Stored items:
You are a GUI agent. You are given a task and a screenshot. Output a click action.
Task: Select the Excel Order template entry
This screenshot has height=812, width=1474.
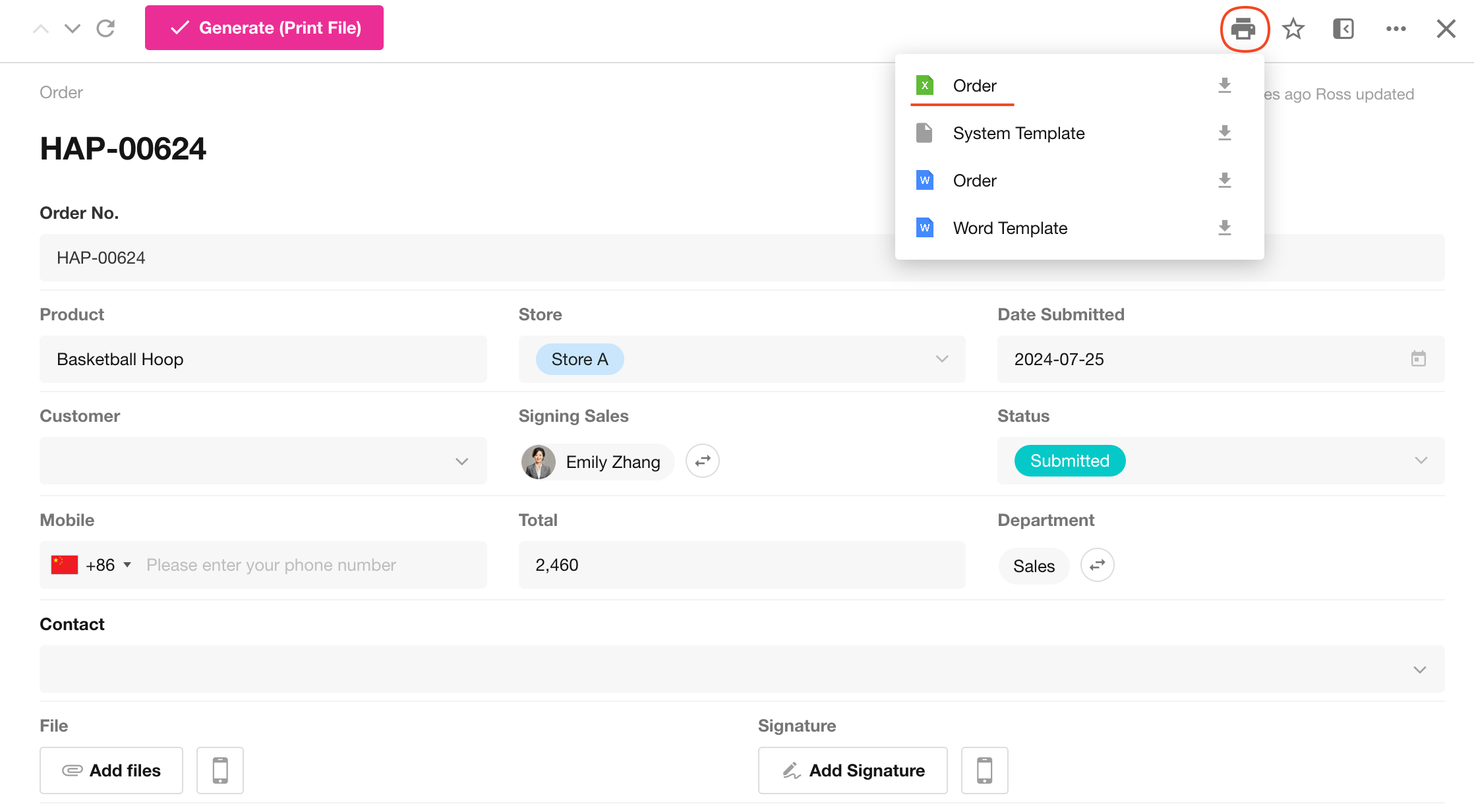click(x=974, y=86)
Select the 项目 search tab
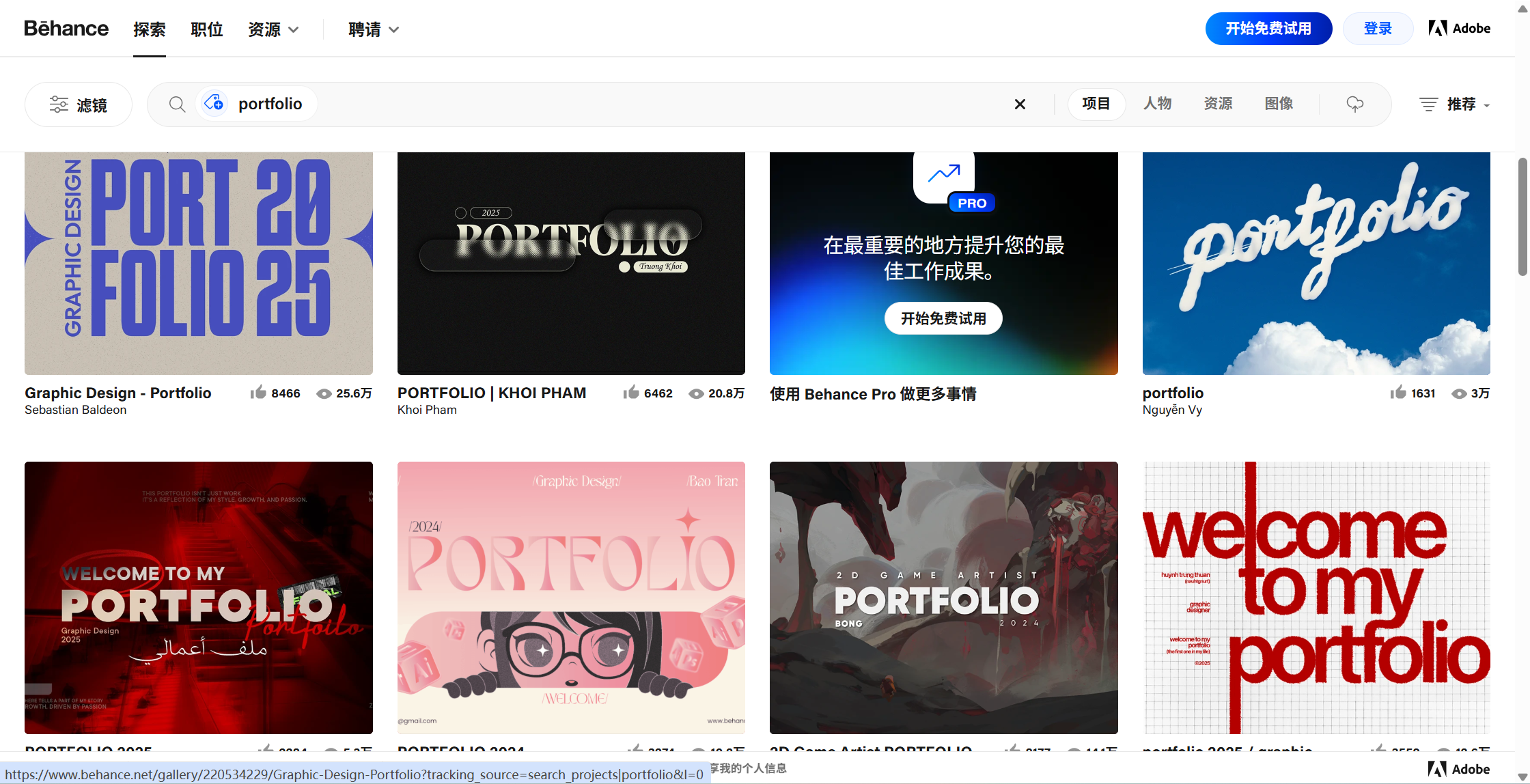 1096,104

(Exercise objective) Apart from the pictures, every line above must be repeated exactly.

(Answer to the exercise)
You are a GUI agent. You are given a task and a screenshot. Output a click action.
Task: Select the Excel Order template entry
This screenshot has height=812, width=1474.
click(x=974, y=86)
Select the 项目 search tab
 1096,104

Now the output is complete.